On 18 July, Ayrshire Roads Alliance conducted an assessment of King Street and found no obvious signs of damage to the road or public footpaths around the scene of the collapse. As a result, businesses at the top of King Street closest to the Kilmarnock Cross were permitted to resume trading from 19 July, including JD Sports, CeX, Three mobile, New Look and Stewart Travel. Further businesses were permitted to open by 22 July, including Marks & Spencer. Other businesses which were still within the active exclusion zone remained closed. The Bank of Scotland, whilst laying outside the exclusion zone, were not ready to open on 22 July as a result of debris from the fire, but opened to the public on 23 July.

East Ayrshire Council confirmed that following demolition, a "complete a further assessment will be made to work out how much further demolition is needed". King Street fully re–opened to the public on 4 August following demolition of Victoria Buildings. Scottish Gas were required to install new gas mains on King Street which were damaged as a result of the fire, however, this had no affect on the re–opening of the street.
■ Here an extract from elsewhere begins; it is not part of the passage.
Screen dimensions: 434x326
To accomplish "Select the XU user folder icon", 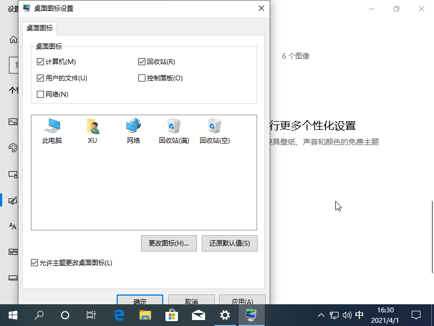I will [92, 131].
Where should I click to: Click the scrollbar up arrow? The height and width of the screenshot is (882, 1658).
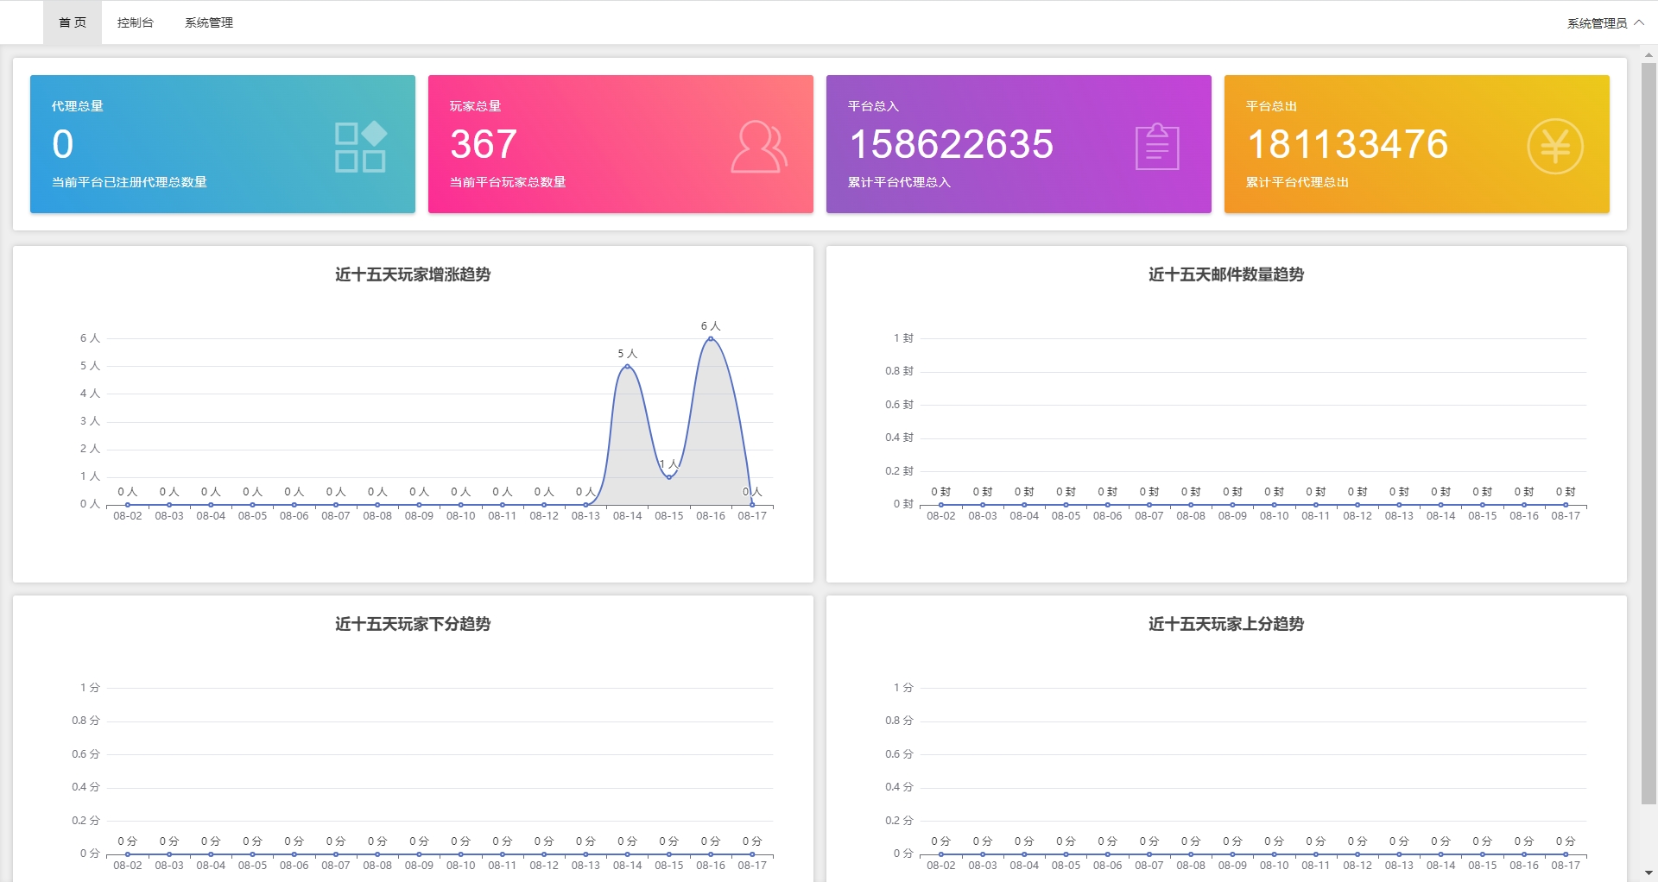[1649, 54]
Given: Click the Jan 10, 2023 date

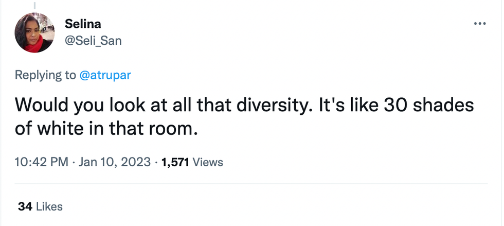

===Demolition of Victoria Buildings===

By 16 July 2025, East Ayrshire Council had appointed both a Structural Engineer a demolition contractor to begin the demolition process of Victoria Buildings. Demotion of the building began on Thursday 17 July 2025, three days following the fire. Demolition work is expected to be conducted in two phases, phase one will demolish the facade of Victoria Buildings which faces King Street, and was completed by the evening of 18 July. Demolition work at the front facade on King Street poised no issues, however, the eastern side elevation required more "intricate handling" as a result of its close proximity to other buildings.

Phase two of the demolition of Victoria Buildings began on 21 July under police escort.

===Investigation and arrests===

Police Scotland confirmed that they were treating the fire as being started deliberately and as a "wilful act", and were working on an active line of enquiry. They quickly issued a statement of caution to the public in regards to "speculating or using unsuitable language on social media while these enquiries are ongoing". Chief Inspector from Police Scotland, Scott McCurdy, issued a statement in which he was "appealing to anyone who was in the area around the time of the fire and who saw anything suspicious to contact Police Scotland", and issued a plea for "anyone who was in the area and who may have dashcam or private CCTV which could assist us to get in touch".

It was confirmed by Police Scotland on 17 July 2025 that they had arrested and charged a 12-year-old boy in connection with the fire. The boy was subsequently released by Police Scotland on an undertaking that he appears at Kilmarnock Sheriff Court later in July 2025 in connection with the charges. Despite an arrest being made, Police Scotland confirmed that enquiries and the investigation was "ongoing", but that the scene of the fire was no longer being treated as an "active crime scene". On 18 July, another 12-year-old boy was arrested and charged in connection with the fire, bringing the total of arrests to two, whilst two 11-year-old boys were questioned and spoken to by officers from Police Scotland, with a report being published for the relevant authorities.

==Reactions==

Lillian Jones, the Member of Parliament (MP) for the Kilmarnock and Loudoun constituency said that her "thoughts are with everyone affected by the serious fire on King Street in Kilmarnock", adding that she was "incredibly grateful to the Scottish Fire and Rescue Service and Police Scotland for their swift response and dedication throughout the night". Councillor Douglas Reid, the leader of East Ayrshire Council, praised the community response following the fire.